Wednesday, July 13, 2005

An Unexpected Breather

Don't believe everything you read, snowflakes. I was not in Ethiopia adopting babies with Angelina Jolie.

It's nice to be somewhat mobile again. I was blasted over the weekend with an unexpected bug I'm still trying to shake off and ended up in bed for three days. In a way, it was a much-needed forced rest from the craziness of everything, which has ramped up of late. Thanks to everyone who's been e.mailing; I've got a nice big hole to dig out of, so please be patient!

You'll notice that this is being posted at Roman Noon, and that's because the Curia needs some kind of midday excitement with B16 being out of town and all.... Well, he's getting some excitement ready for you lot while at Les Combes... more on that soon.

The last couple days have been noteworthy, and I'll be working to get it all up and out as things get back up to speed. But I do have to start with something which has had me speechless since I first saw it. We're almost at the point where pro-birth protestors and the good folks from PETA are indistinguishable.

Fresh off their first publicity stunt -- where they miraculously saved unborn babies by screaming at new LA Mayor Antonio Villaraigosa on his inauguration day -- the "you can't be Catholic and pro-abortion" showcase has taken the Tribunal on the road... to Leon Panetta's house.

Try not to laugh. I'm not making this up.

Leon Panetta is not the easiest name in the book to remember. He was Bill Clinton's White House chief of staff in the '90s and now primarily does think-tank work. But he still earned a place on the radar screen of lacking opportunists who mouth off such blather as this:

"It is a travesty that a man who so openly disregards the sanctity of all human life should be permitted to receive Holy Communion and to play such a prominent role in the bishops' work"

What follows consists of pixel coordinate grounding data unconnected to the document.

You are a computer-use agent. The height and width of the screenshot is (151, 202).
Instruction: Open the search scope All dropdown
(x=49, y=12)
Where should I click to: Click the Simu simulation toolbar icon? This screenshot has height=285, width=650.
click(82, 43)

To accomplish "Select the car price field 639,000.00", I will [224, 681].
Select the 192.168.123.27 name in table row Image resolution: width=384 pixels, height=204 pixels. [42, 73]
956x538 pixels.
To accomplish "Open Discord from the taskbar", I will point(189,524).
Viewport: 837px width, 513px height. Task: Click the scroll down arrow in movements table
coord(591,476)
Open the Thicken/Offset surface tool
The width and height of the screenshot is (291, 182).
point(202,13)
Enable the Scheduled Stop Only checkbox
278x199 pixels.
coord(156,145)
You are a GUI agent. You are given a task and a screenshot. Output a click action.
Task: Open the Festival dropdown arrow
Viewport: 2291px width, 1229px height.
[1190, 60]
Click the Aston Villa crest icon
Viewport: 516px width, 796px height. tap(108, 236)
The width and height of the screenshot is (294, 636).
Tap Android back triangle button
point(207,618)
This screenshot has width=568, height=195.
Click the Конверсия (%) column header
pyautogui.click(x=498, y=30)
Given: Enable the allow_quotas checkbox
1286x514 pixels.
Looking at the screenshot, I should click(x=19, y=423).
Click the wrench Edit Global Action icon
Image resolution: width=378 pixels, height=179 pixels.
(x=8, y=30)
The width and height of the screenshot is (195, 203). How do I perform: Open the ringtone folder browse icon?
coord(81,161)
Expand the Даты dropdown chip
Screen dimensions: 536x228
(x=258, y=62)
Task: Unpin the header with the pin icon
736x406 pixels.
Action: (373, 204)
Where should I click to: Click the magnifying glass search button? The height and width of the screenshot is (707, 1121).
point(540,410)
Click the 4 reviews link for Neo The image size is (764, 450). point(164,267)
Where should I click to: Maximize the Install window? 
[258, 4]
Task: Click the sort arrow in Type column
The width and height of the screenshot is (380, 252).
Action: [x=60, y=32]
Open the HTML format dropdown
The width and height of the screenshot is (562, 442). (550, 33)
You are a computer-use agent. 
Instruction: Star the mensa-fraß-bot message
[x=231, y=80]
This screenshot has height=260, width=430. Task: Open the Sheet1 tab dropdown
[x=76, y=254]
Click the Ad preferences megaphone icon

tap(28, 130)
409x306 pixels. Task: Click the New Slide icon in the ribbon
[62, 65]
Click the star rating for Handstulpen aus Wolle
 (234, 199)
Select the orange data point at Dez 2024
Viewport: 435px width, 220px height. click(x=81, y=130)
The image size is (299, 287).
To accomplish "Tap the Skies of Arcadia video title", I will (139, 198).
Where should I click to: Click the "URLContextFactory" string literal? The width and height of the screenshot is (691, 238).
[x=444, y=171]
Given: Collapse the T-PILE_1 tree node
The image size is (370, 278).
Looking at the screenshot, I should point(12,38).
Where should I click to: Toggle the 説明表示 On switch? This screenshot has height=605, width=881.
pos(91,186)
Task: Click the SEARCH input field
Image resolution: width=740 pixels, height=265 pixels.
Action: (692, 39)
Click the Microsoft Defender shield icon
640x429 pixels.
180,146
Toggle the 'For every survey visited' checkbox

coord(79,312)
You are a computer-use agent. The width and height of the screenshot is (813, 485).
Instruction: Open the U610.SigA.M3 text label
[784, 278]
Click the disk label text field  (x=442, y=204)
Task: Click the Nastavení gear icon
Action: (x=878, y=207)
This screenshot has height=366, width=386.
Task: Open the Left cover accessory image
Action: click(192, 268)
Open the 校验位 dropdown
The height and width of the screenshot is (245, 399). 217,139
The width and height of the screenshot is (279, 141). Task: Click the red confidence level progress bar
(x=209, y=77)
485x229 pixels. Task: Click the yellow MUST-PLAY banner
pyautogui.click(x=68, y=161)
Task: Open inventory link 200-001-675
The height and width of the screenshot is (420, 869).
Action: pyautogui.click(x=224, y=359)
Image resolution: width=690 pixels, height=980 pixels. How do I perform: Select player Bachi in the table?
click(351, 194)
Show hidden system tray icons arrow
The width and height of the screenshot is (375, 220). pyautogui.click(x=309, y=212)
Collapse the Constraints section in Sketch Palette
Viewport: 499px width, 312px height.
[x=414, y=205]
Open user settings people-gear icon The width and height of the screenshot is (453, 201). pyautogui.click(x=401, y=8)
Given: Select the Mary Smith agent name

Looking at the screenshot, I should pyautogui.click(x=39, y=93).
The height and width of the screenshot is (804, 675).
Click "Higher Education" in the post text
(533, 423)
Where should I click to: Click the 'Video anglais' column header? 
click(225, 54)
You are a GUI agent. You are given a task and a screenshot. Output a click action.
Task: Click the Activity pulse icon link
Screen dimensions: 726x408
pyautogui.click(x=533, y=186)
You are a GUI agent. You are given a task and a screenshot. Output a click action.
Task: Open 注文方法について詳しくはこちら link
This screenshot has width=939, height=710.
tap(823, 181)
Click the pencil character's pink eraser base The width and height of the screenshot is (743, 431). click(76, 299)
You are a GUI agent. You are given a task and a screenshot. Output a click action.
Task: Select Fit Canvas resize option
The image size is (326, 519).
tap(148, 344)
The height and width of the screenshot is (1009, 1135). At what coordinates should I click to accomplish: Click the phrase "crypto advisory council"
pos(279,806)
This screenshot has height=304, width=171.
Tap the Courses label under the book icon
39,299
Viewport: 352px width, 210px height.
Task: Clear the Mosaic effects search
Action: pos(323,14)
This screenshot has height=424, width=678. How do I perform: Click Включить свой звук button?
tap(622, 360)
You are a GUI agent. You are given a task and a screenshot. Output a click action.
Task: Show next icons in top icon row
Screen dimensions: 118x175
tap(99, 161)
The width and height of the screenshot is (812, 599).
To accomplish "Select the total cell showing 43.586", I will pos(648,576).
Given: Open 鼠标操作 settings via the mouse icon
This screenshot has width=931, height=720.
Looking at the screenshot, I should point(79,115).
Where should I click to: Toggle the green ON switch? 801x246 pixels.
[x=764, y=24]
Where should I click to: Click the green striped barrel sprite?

All human life, pander-bear? Wait, wait... Leon Panetta's on the National Lay Review Board for the Protection of Children. Hmmm...

I have a question here, given this insipid values scheme that the loud right is trying to dump on us: Since when did working to root sex abuse out of the church become an offense against the sanctity of human life? I'm really curious to hear the spin on this one.

Make all the hay you want about "you can't be Catholic and pro-abortion" -- then, for the millionth time, what about Cardinal Law? White glove treatment for him? Anti-abortion as anyone, he was, when the Klieg lights were on... but great champion of the sanctity of all human life?

Think about it: If a bishop ever wrote to an abortionist what Law wrote to his abusive priests, you would be hog wild. Forever. But that doesn't matter, because all that needs be done is to get the babies born, and then you see your work as being "done." Tax policy, education, health insurance, welfare -- it all doesn't matter, because they've been born. And Bernie Law -- whose victims had to live with the damage done to them by the Church, while he went around preening about the evils of abortion and, um, abortion -- is still treated with full deference by the people who want to excommunicate everyone else and keep the victims silenced.

What an empty culture of life that is. Talk about low-hanging fruit.

And what's more is this from the life of John Paul, who these self-same publicity-mongers see as their example: the late Pope enjoyed ties with the Socialist mayor of Rome, Walter Veltroni, who is avidly pro-choice. (I've never seen anyone who is, as the bullhorns say, "pro-abortion," as if Planned Parenthood was the circus or something.) Veltroni even received communion from John Paul's own hand. Now if communion is the sign of one's Catholicity, and the Pope should know these things, do you people seek to go screaming and protesting at The Tomb?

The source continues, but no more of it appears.